İlk Adım, Kendini Tanımak

İster kurgu olsun ister araştırma benzeri gerçek olaylara dayanan inceleme eserleri olsun, kitap yazmak biraz da içinizi dökmek gibidir. Ortaya çıkacak olan metin, bilinçli veya bilinçdışı olarak sizden pek çok parça taşıyacaktır. Dolayısıyla kendinizi somut bir şekilde yansıtmanız, bunu yaparken de yapabileceğiniz en ideal yolu bulmanız gerekir. Kendinizi tanıyarak işe koyulabilirsiniz. Hangi şartlar altında daha verimli ve nitelikli yazabildiğinizi keşfetmeniz gerekmektedir.
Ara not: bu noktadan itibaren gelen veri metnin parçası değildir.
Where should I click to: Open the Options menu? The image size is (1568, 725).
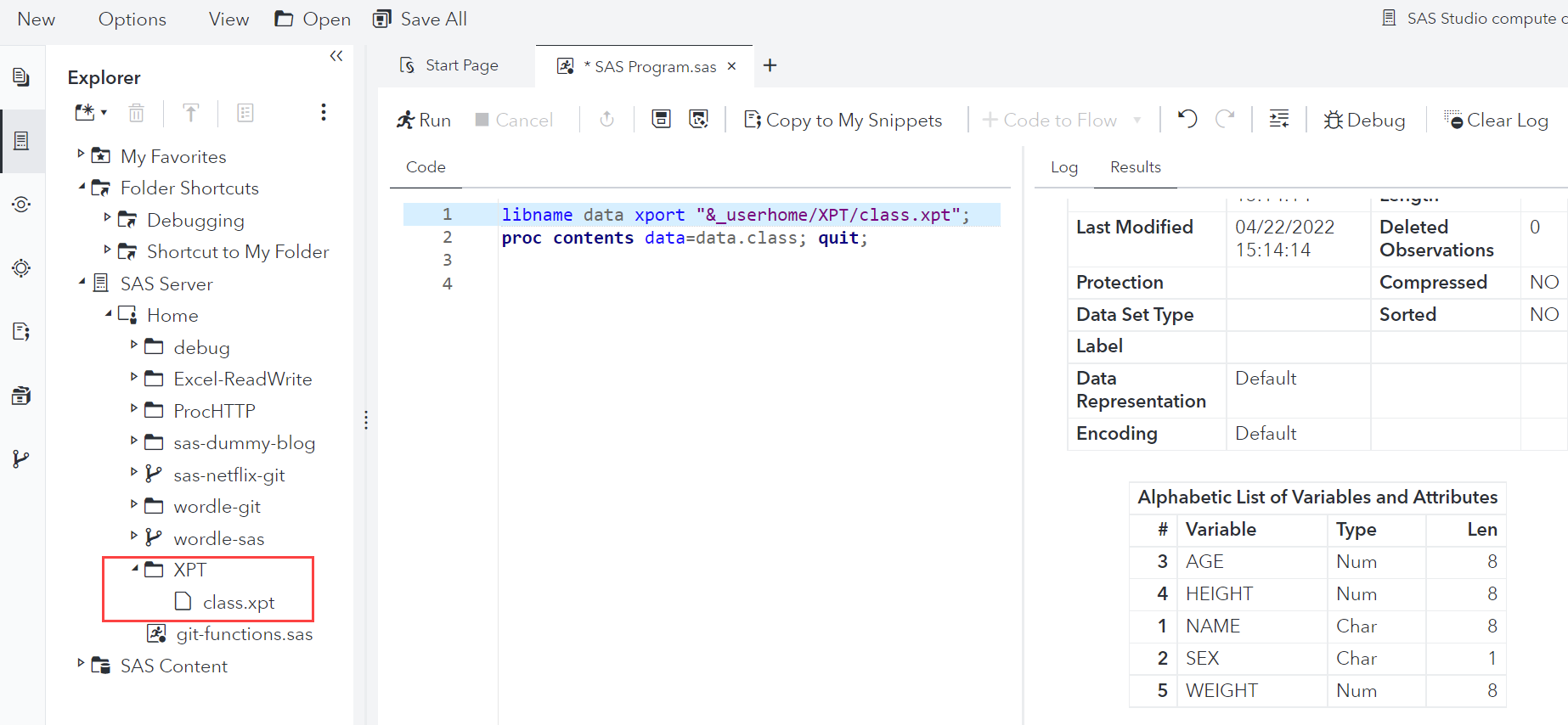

Bazıları kalabalık kafeteryalarda, bazıları ise en ufak bir sese tahammülleri olmayacak şekilde rahat yazabilmektedir. Siz, kendinizi tanıyın ve kendinizi en iyi şartlarda yazmaya koşullandırın. Böylelikle bir süre sonra o ideal koşullar belirdiğinde sizde de engel olunamaz bir yazma aşkı belirecektir.

 

Hedefin Yoksa Her Şey Boşa

Kendinize bir hedef koyun ve bu hedef doğrultusunda disiplinli bir biçimde çalışmaya başlayın. Hedef, tamamen size kalmış. Kimisi günlük kelime kotası koyar, kimisi kendisine bir takvim belirler ve aklında bitiş çizgisi olarak belirlediği gün gelene dek yazdığı yapıtı bitirmeye çalışır. Siz de kendinize bir hedef koyun. Bu hedefi koyarken, Kitap nasıl yazılır diye düşündüğünüzde sizi strese sokmayacak bir hedef olmasına gayret edin. Örneğin, bir hafta sona ermeden ilk bölümü bitirmek gibi görece uzun bir zamana yayılan geniş perspektifte bir hedef, başlangıç için size iyi gelecektir. Bir hedefinizin olmasının en büyük avantajı ise, bazı bünyelerde olduğu üzere belirsizliğin içinde savrulurken işleri hep erteleme huyundan sizi kurtaracaktır. 

 

Sen de Yaz, Yaz, Yaz…

Bir kez kitap yazmak için kolları sıvadığınızda ve o ilk adımları attığınızda iki duyguya kapılacaksınız: İlki, sıkı sıkıya çalışıp bir an önce bitirmek isteyeceksiniz. İkincisi ise, yazdıkça geriye dönüp nerede ne hata yaptığınızı bulmaya çalışacaksınız. İlk duygu kaçınılmazdır, ikincisi ise kaçınmanız gereken bir harekettir. Zira geriye dönüşler, en azından düzenli olarak kelimeler zihninizden süzülürken sizi yavaşlatacak olan bir tercih olur. Sizin, bir kez yazmaya başladığınızda ihtiyacınız olan tek şey daha çok yazmaktır. Geriye dönüp düzeltmek, sadece her şeyin bittiği anda yapılabilecek bir eylemdir. Böylece daha bütüncül bir bakış açısıyla bakmak ve geride bıraktığınız kitabınızın ilk okuru olmak şansı vardır karşınızda. Bu şansı iyi değerlendirmek gerek, zira yakında ikinci ve ardından üçüncü kitaplarınızı da yazabilirsiniz. Yazmamanız için herhangi bir neden var mı?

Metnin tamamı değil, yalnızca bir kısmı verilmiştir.